3. A few of the conditions are that they should charge their remuneration only at the rates fixed by the Department of Tourism; they would not solicit tips or other material gains from the tourists; they would maintain good conduct and behaviour; they would carry out the assignments as may be made by the Department of Tourism for conducting any tour or site seeing etc. and they are also supposed to undergo written and oral examination conducted by the Tourism Department. One of the conditions with which we are concerned in the present appeals is contained in clause 17. It provides “When a guide attains the age of 60 years the identity card issued to him/her will not be renewed further”. It may be pertinent to note that sometime during the pendency of the litigation, it is informed that the age has been extended to 65 years.

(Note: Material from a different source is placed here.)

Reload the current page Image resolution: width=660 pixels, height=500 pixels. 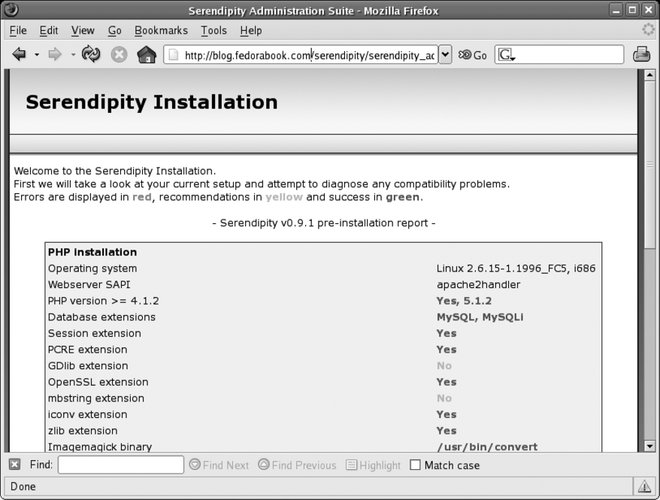[91, 54]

4. The authorities, in accordance with the guidelines issued, declined to renew the identity cards of the appellants, on the ground of age hence the guides approached the High Court by filing petitions under Article 226 of the Constitution of India but failed. The present appeals have thus arisen from an order passed by the Allahabad High Court dismissing the writ petitions. The High Court, expressed its agreement with an earlier judgment of the Division Bench of the same Court in Virender Kumar Chadha v. Union of India & Ors. rendered in W.P.No.10714 of 1991 on September 10, 1992. The judgment in the above noted case deals with and repels several points raised by the petitioners in that bunch of petitions including the challenge made to fixing of age. Learned counsel appearing for the appellants before us, has raised a grievance only in regard to fixation of age beyond which identity card is not liable to be renewed merely on the event of attaining a particular age.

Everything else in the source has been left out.